• [PROBLEM TO SOLVE]:
Translate into Spanish this sentence from the Carleton Opgaard biography below: "Carleton Opgaard (February 18, 1929 – July 6, 2014) was an American college and university administrator and founding president of Malaspina College (now Vancouver Island University)."

## begin DOCUMENT PASSAGE

President of Tacoma Community College
- In office 1983–1990

President of Dakota State University
- In office 1978–1983

President of Malaspina University-College
- In office 1969–1978
- Preceded by: Position established

Personal details
- Born: Carleton Myron Opgaard February 18, 1929 Fort Ransom, North Dakota, U.S.
- Died: July 6, 2014 (aged 85) Tacoma, Washington, U.S.
- Alma mater: Valley City State University (BA) University of Wyoming (MA) University of Washington (PhD)

= Carleton Opgaard =

American college and university administrator

Carleton Opgaard (February 18, 1929 – July 6, 2014) was an American college and university administrator and founding president of Malaspina College (now Vancouver Island University).

## end DOCUMENT PASSAGE
## begin EXTRACTED ENTRIES

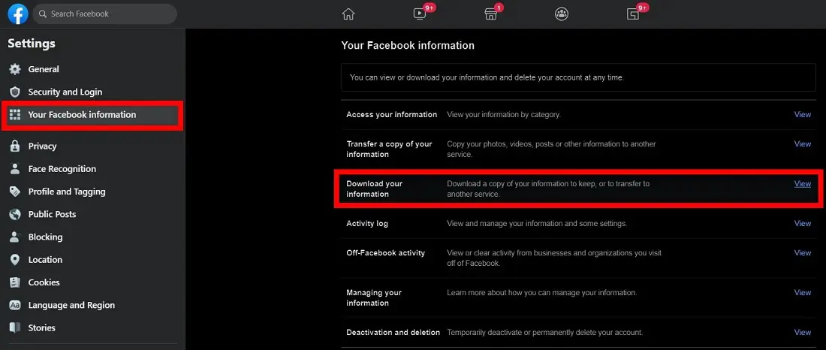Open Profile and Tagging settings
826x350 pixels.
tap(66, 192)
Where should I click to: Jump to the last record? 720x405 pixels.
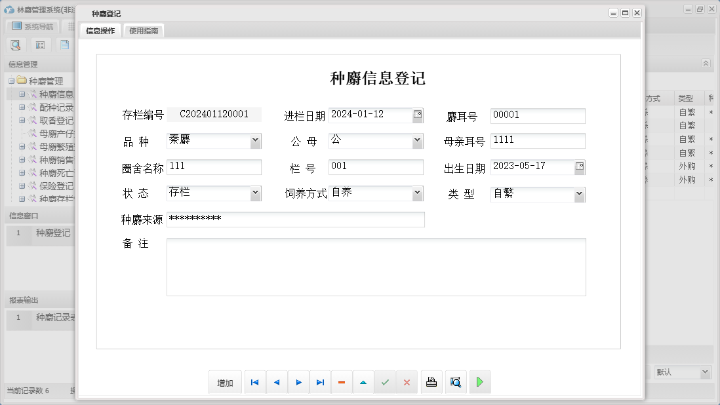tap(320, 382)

## end EXTRACTED ENTRIES
## begin EXTRACTED ENTRIES

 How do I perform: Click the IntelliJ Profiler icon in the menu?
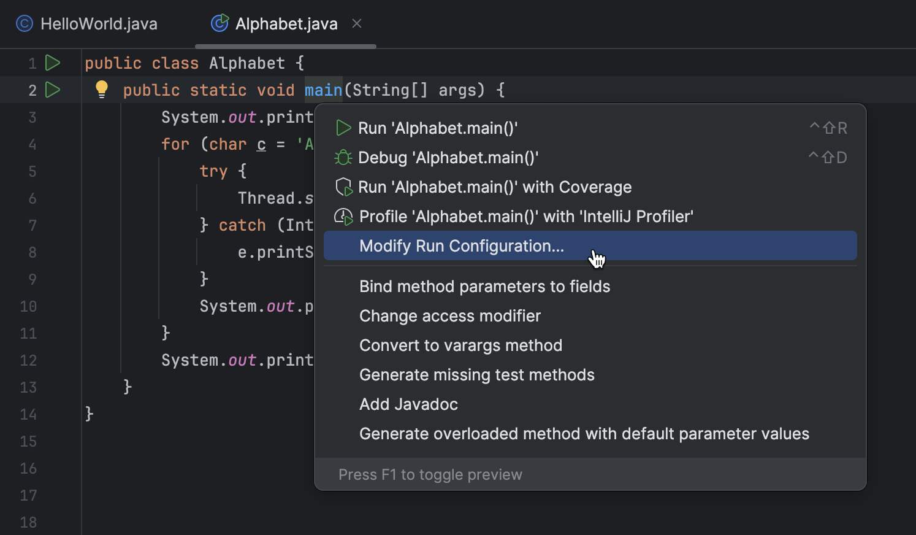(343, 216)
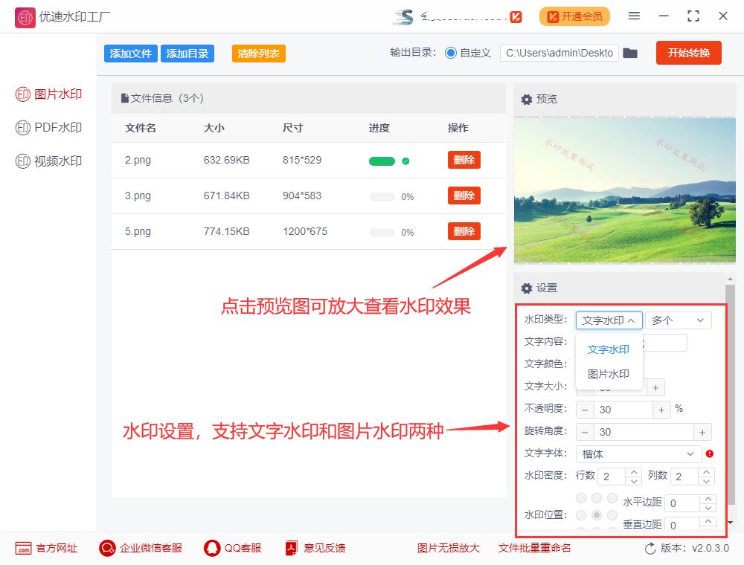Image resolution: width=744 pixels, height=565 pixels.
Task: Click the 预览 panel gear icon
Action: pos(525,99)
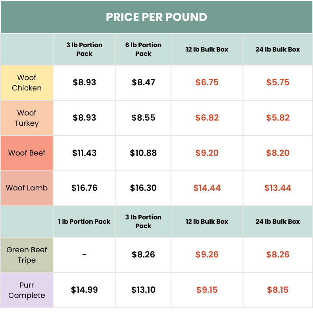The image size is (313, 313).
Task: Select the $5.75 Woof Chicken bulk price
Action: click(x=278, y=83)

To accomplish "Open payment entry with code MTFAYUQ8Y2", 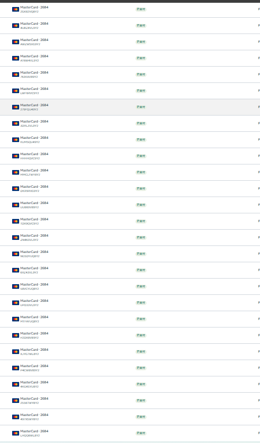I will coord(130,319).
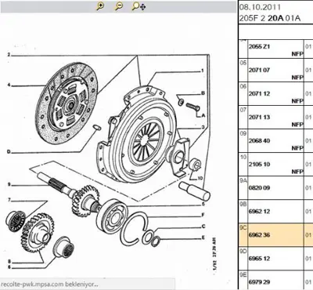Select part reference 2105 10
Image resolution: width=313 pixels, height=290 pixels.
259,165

## end EXTRACTED ENTRIES
## begin EXTRACTED ENTRIES

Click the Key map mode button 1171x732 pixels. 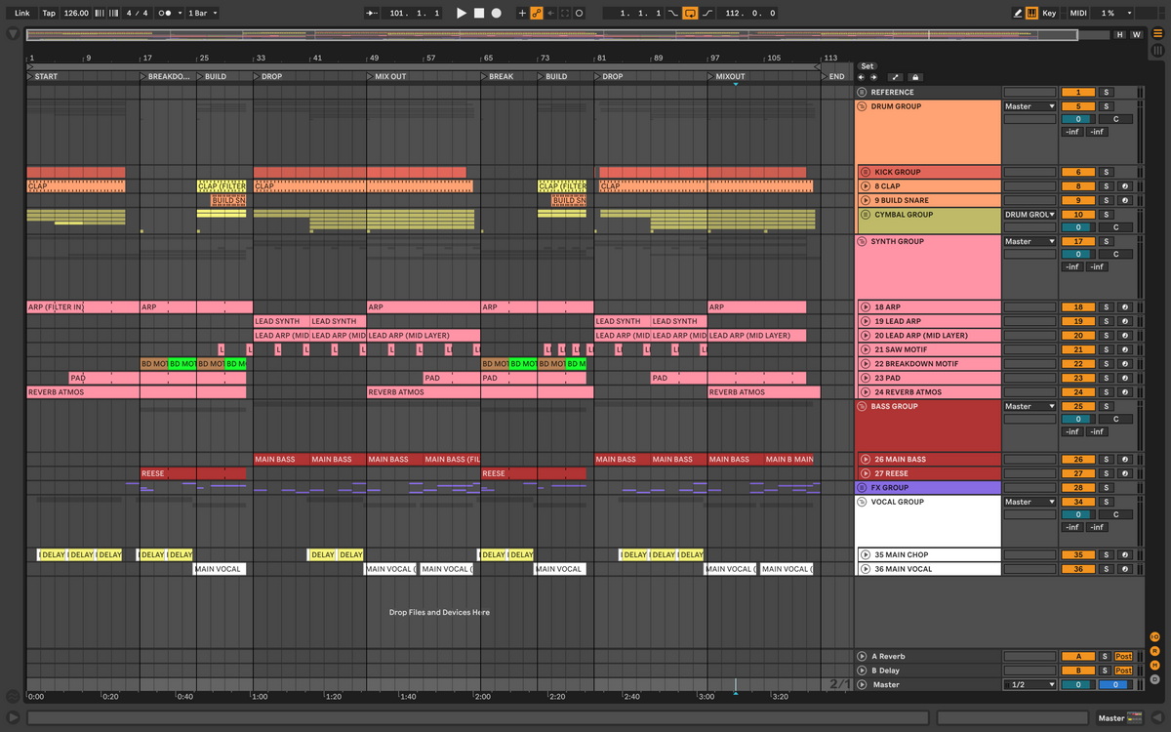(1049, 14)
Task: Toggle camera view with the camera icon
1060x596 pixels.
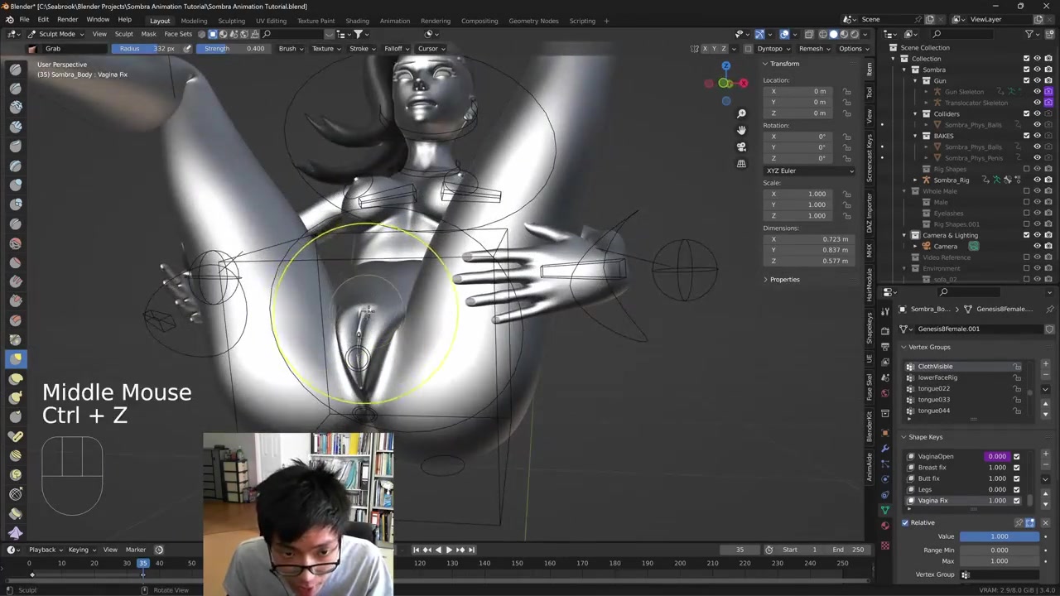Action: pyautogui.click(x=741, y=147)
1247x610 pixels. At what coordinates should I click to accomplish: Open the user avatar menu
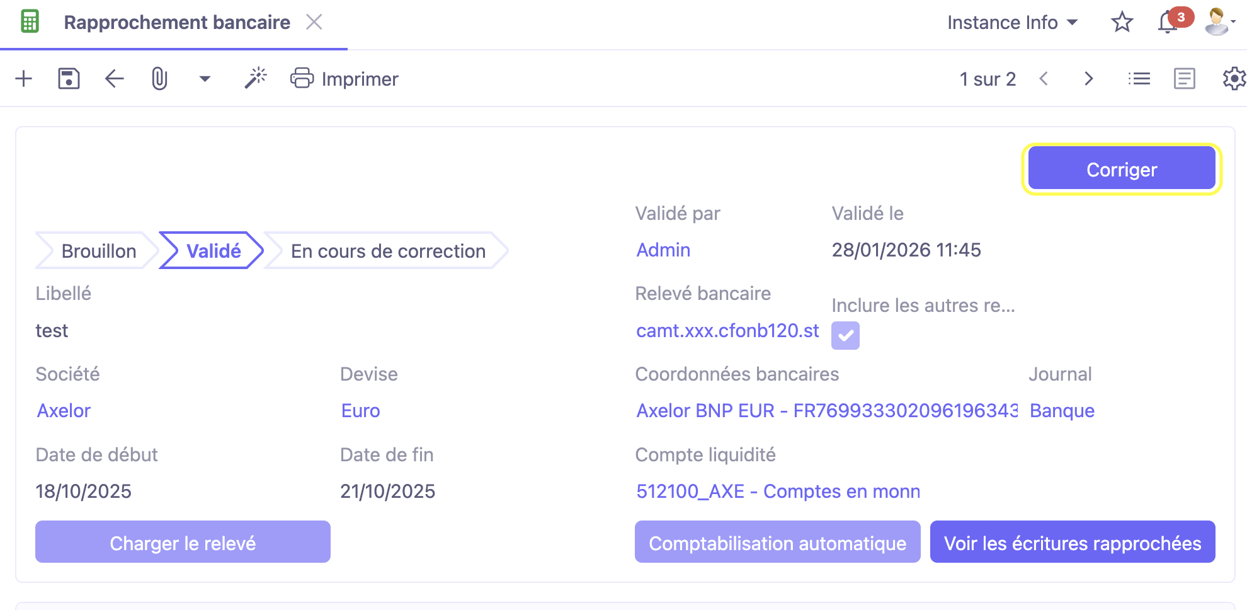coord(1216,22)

## end EXTRACTED ENTRIES

• [OUTPUT BELOW]:
Carleton Opgaard (18 de febrero de 1929 – 6 de julio de 2014) fue un administrador estadounidense de colegios universitarios y universidades, y presidente fundador de Malaspina College (hoy Vancouver Island University).